The expression pattern of genes involved in heme binding was high but of those having the additional function of peroxidase was either stable or lower in STGoGS compared to SSGoGM. Most of the genes responsible for ion binding (calcium, magnesium, potassium, zinc, molybdenum, cobalt) were either up-regulated or stable in STGoGS and vice versa in SSGoGM. The heme is responsible for transportation of diatomic gases and electron transfer, and peroxidases are known to play a part in increasing a plant's defenses against pathogens.

The over expression of chitinases has been shown to enhance biotic and abiotic stress tolerance in transgenic tobacco [39], however, enhanced abiotic stress tolerance through inhibition of chitinases has been recently reported in Arabidopsis [40]. Clearly the role of chitinases is not well understood and annotations of most chitinases are incomplete. The decreased expression of gene gnl|UG|Gma#S5146241 encoding chitinase class I (involved in the catabolic process of chitin) probably increased chitin level in the cell particularly cell wall and thus might contributed to increased defense response to salinity in STGoGS (see Figure S1 and Table S8). In contrast, up-regulation of genes produced more chitinase class I which might catalyzed and reduced chitin in the cell wall thus contributing to salt sensitivity in SSGoGM.
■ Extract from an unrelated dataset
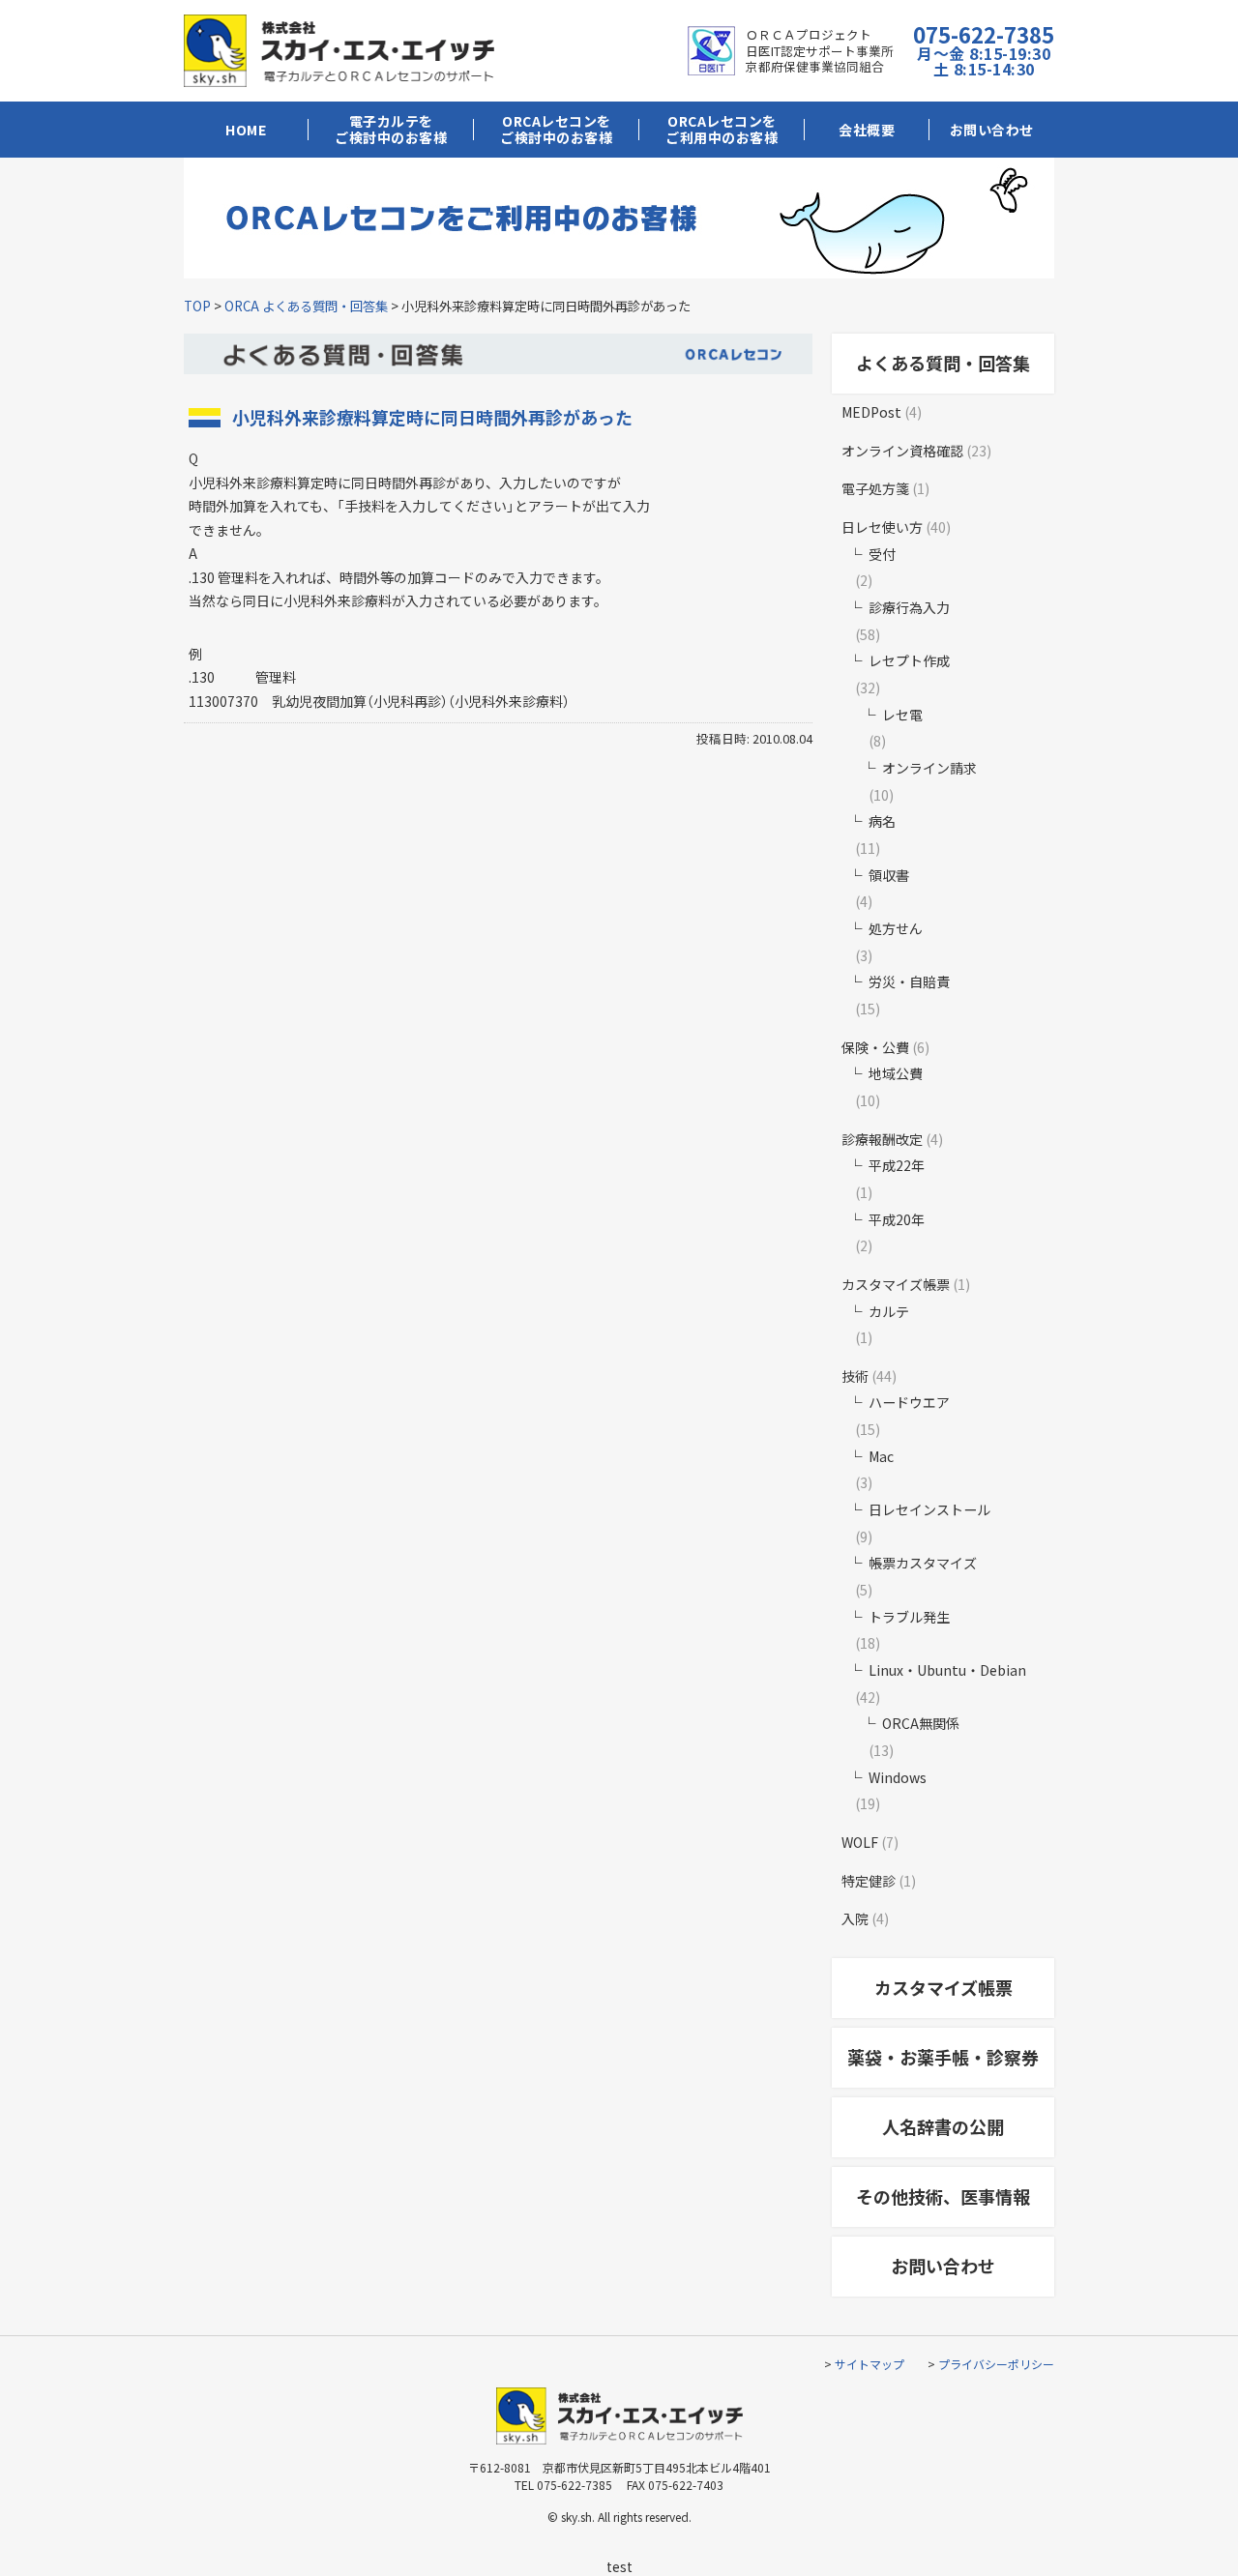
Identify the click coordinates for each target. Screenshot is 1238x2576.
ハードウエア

Transcription factors and signaling regulators are considered to be the most important genes regulating the expression of stress responsive genes [22], [41], [42]. A number of DEGs encoding TFs were identified in STGoGS. TFs are believed to be highly induced by environmental stresses and involved in the regulation of stress responsive genes (see Results). All these groups of TFs identified specifically and/or commonly in the two species showed complicated transcriptional regulatory networks in response to salinity.
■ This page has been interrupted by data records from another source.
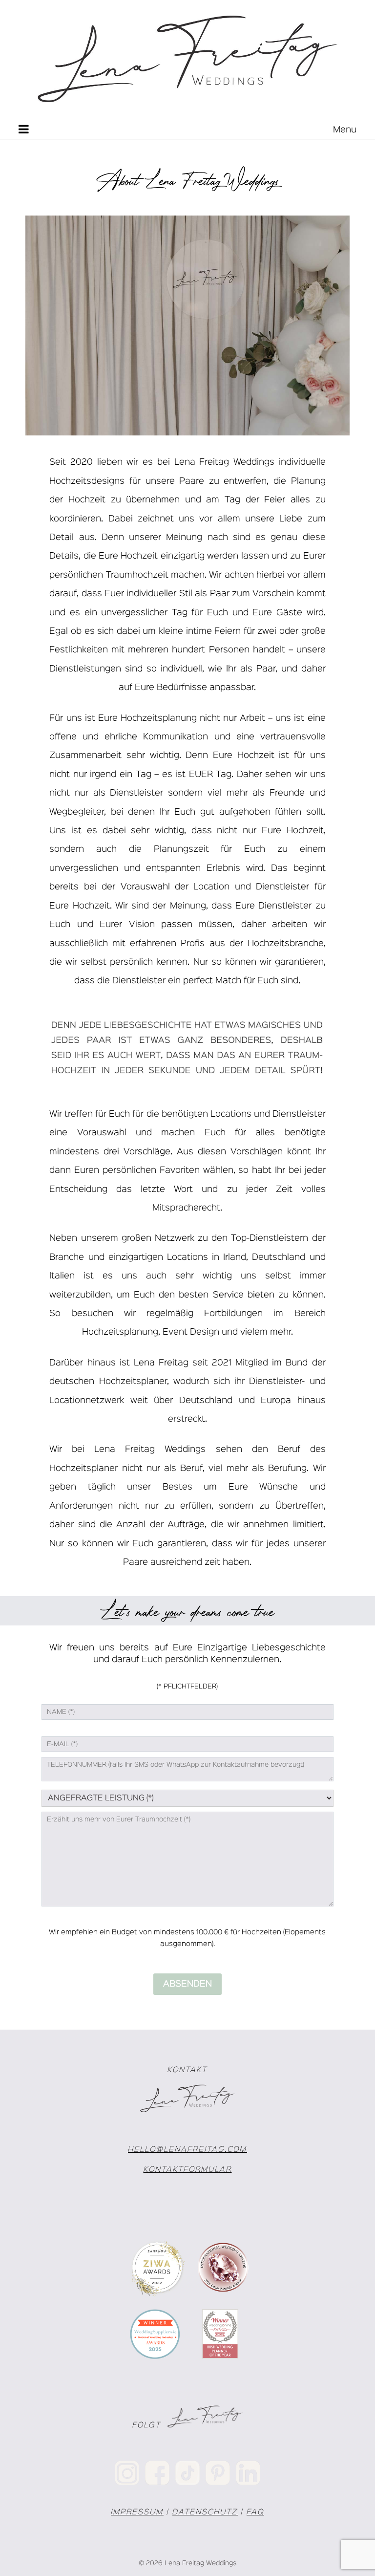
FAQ (255, 2512)
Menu (344, 130)
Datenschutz (205, 2512)
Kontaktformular (188, 2169)
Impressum (137, 2512)
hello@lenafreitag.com (187, 2149)
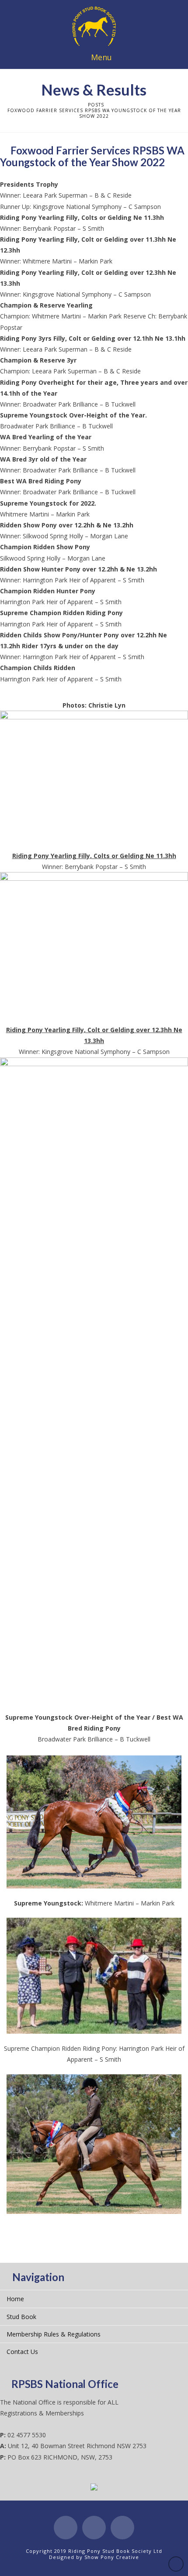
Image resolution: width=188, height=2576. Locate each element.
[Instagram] (122, 2527)
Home (15, 2299)
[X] (94, 2527)
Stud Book (21, 2317)
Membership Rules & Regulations (54, 2334)
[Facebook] (65, 2527)
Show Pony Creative (111, 2557)
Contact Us (22, 2351)
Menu (101, 57)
Among the signaling-related proteins RPK family proteins are critical components in the mediation of plant responses to stresses [43]. The brassinosteroid insensitive 1 (BRI1)-associated receptor kinase 1 (BAK1) precursor has dual specificity kinase acting on both serine/threonine- and tyrosine-containing substrates and is involved in brassinosteroid (BR) signal transduction. It is involved in programmed cell death (PCD) control and pathogen-associated immunity (PTI). BAK1 positively regulates the brassinosteroid (BR)-dependent plant growth pathway and negatively regulates the BR-independent cell-death pathway [44], [45]. BAK1 is supposed to activate receptor tyrosine kinases (RTKs), serine/threonine protein kinase which in turn activate a master signal transduction gene PDPK1, thus triggering several pathways involved in conferring salt tolerance in STGoGS (Figure 1). The relationship between several signal-related genes expressed in STGoGS (see Table S7) and salt tolerance has not previously been documented. The identification of these genes in STGoGS revealed that various signal molecules act to improve salt tolerance of soybean.

A large number of TFs and signaling related proteins were also identified in both genotypes which have comparable expressions. Most of these were annotated to the plant pathogen interaction pathway (see Figure S4) and are thus involved in conferring salt tolerance. The hormone, light, and pathogenesis signaling-related genes were also found to be DE in both genotypes, indicating that multiple signal regulation exists in soybean under salinity stress as earlier reported in tomato under drought stress [9].

The current study also presents insight into some important salt responsive genes in addition to the above narrated genes of translation, ABA biosynthesis, Chitinases etc. These genes were annotated in ATP-binding cassette (ABC) transporters and plant pathogen interaction and related pathways like endocytosis and ubiquitin mediated proteolysis.

The plants of SSGoGM containing over-expressed TFs survived in solution culture containing 200 mM NaCl whereas the control did not (Figure 6). Interestingly, all lower leaves of plants containing GmbZIP110 TF and those of the control plants remained intact while the majority of plants containing GmWRKY and GmNAC2 TFs shed their lower leaves. The lower leaves were green and intact in GmMYB plants. These TFs need further exploration to get insight in their involvement in different processes and pathways, and their interaction with other genes to confer salt tolerance.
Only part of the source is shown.